さすが女性の部屋だけあっておしゃれな家具やカラーコーディネートされたカーテンやラグなどでセンス良く飾られていました。
先日入った阿武さんの部屋とは大違いです。
太郎さんは、この部屋のインテリアがすごく気に入ったので聞いてみました。
「魚野さん、この部屋のインテリア素敵ですね」
「そうですか。ありがとうございます。私は昔大学でインテリアデザインを勉強してきました。だから部屋の飾りつけが大好きです。

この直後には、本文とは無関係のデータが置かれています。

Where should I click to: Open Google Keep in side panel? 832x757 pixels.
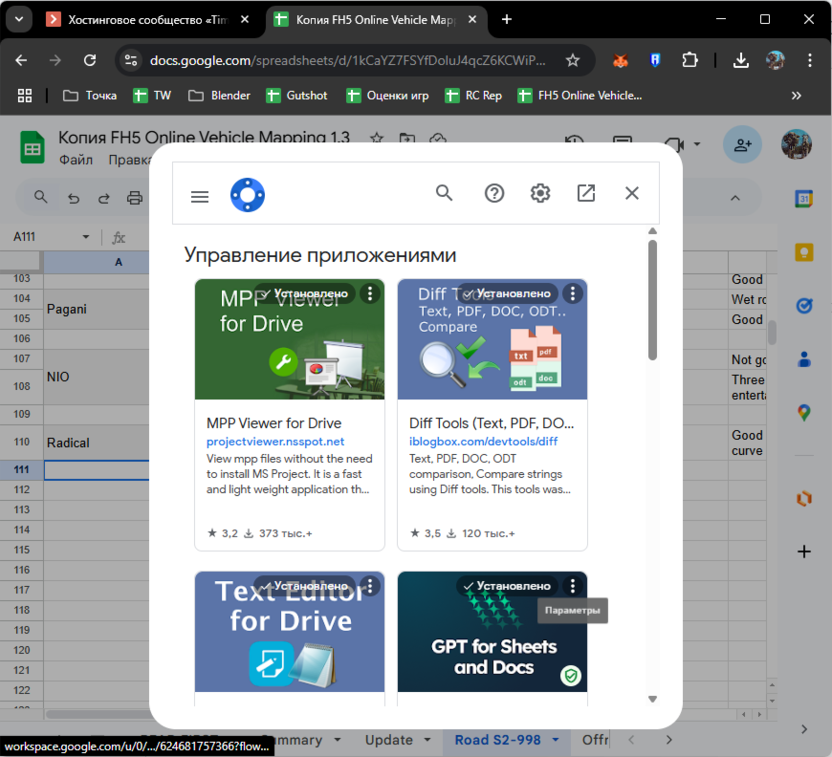pos(804,253)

でも、就職のときにインテリア関係の仕事に就けず大学の事務員になったのでそんなチャンスが少ないのが残念です」
「でも、時には学園祭で学生の模擬店のデザインの手伝いをしてあげることがありますよ」
「僕、他のニコポン光学の従業員の方の部屋にも入ったことがあるんですが散らかっていてガッカリしました」
「こうやってきちんとコーディネートされていると全く印象が違いますね」
「はい、男性はどうしても部屋に対するこだわりが薄いですからね。でも、若い女性は維持分好みの家具とか小物で部屋を飾るのが好きなんです」
「あ、そうだ!」
突然、太郎さんは大声を上げたのでした。実はその時素晴らしいアイデアが閃いたのでした。